I guess C would get the same 2/3 chance that A had if A intervenes no matter how many doors Monty brings in and opens.
@Zhatt
Ok think of it another way – imagine that the card A picked is always called position 1 and the other card is called position 2. Because of the host’s choice the card in position 1 has a probability of 2/3 of being the car. In this situation if B picks randomly between the two positions you wouldn’t consider it a 50/50 chance that he picks the car i.e. the cards aren’t actually in a random order. When described in this way it seems a lot more obvious what the probability is.
The idea of removing the goat is that if before you even start the host removes a goat and *then* randomly places the cards it really is a 50/50 chance.
For you last point with new contestant C the conditional probabilities have all changed so switching will make no difference. An important thing to remember is what we are really talking about is the probability of a card being a car or a goat and the order in which things are done does make a difference. It’s much better to think of purely in terms of the probability of a card being a goat or a car and not the probability of a contestant picking a particular card.
@3D: “But thanks for making my point about being condescending.”
Oops. I guess irony doesn’t come across that well in a comment thread; my bad.
Anyway, onwards:
@3D: “What is the probability that you were wrong to start the trial? The correct answer is 2/3. What is the probability that if you agree to switch every time before running the trial, that you will win? The correct answer is 2/3. What is the probability that you are wrong RIGHT NOW, given that your host has shown you the fact that one of the bad doors is out of play? That answer is 1/2.”
No. The probability of you being wrong RIGHT NOW, given that your host has shown you the fact that one of the bad doors is out of play, is 2/3. Not 1/2. Are we talking about the same problem? I’m assuming we are, but videos are barred at work, here, so I can’t watch it. Here is the problem I’m talking about, simplified:
1) Three doors, one prize.
2) You choose one door
3) Host shows you a different door that isn’t the prize.

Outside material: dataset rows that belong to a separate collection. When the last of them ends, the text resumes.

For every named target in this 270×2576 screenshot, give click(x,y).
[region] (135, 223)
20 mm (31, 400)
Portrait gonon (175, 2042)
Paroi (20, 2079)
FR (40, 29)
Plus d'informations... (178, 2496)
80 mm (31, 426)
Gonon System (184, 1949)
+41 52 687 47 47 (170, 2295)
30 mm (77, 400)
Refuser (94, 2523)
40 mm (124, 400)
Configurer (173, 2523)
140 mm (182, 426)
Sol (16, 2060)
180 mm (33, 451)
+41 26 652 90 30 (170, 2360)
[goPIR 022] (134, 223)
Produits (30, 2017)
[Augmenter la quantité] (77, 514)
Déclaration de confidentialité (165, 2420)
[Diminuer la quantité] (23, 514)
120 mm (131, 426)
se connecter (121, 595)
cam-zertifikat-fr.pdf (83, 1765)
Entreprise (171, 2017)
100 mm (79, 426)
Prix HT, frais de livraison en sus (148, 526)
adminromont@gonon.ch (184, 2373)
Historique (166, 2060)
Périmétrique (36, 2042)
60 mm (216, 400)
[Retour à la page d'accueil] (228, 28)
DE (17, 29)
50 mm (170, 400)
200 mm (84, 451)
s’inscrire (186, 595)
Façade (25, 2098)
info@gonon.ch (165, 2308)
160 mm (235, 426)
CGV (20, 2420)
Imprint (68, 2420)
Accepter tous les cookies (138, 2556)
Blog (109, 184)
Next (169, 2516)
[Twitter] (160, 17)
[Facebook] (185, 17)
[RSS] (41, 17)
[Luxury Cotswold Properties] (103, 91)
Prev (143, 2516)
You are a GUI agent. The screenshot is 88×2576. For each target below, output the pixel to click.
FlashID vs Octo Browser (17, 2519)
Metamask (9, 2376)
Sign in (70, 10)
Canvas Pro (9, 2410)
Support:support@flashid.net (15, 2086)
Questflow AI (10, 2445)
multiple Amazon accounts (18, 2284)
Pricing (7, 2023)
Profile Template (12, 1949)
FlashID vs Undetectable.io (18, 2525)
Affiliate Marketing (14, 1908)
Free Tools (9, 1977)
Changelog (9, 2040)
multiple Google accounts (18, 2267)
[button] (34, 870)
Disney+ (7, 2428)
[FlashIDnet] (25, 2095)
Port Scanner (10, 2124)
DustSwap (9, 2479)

4) Host asks if you want to switch to the remaining door.
5) What are the odds of winning if you switch?
Is that the same problem?
Assuming it is, your statement above about the 1/2 probability of being correct lies at point 4, if I’m not mistaken. And you say that the chance of being correct AT THAT POINT is 1/2? Well, in that scenario, the chance of being off the prize 2/3. The fact that there are only two choices left, including your original choice has no bearing on the probability of you initially choosing incorrectly.
@3D: “That’s true, except that the probability at the time of the original choice is different than what it is at the time when there are 2 doors left and you know one of them is the winner.”
Yes, I know one of the remaining doors is a winner, but I also know which door I originally picked. And I know that the probability of having chosen the wrong door is 2/3. Always. Your first pick defines the probability of being wrong. And that probability doesn’t change regardless of any new information. So even at that point, I should still switch doors.
If it’s a different problem we’re discussing than the one I outlined above, well, egg on my stupid face.
I like numbers, but they jacked that scene from the movie 21. Even down to the Car and the Goat as the prize.
No, the puzzle, goats and car included, is much older than 21. It’s been around since at least 1975.
Heh, not only is it older than 21… it’s 37!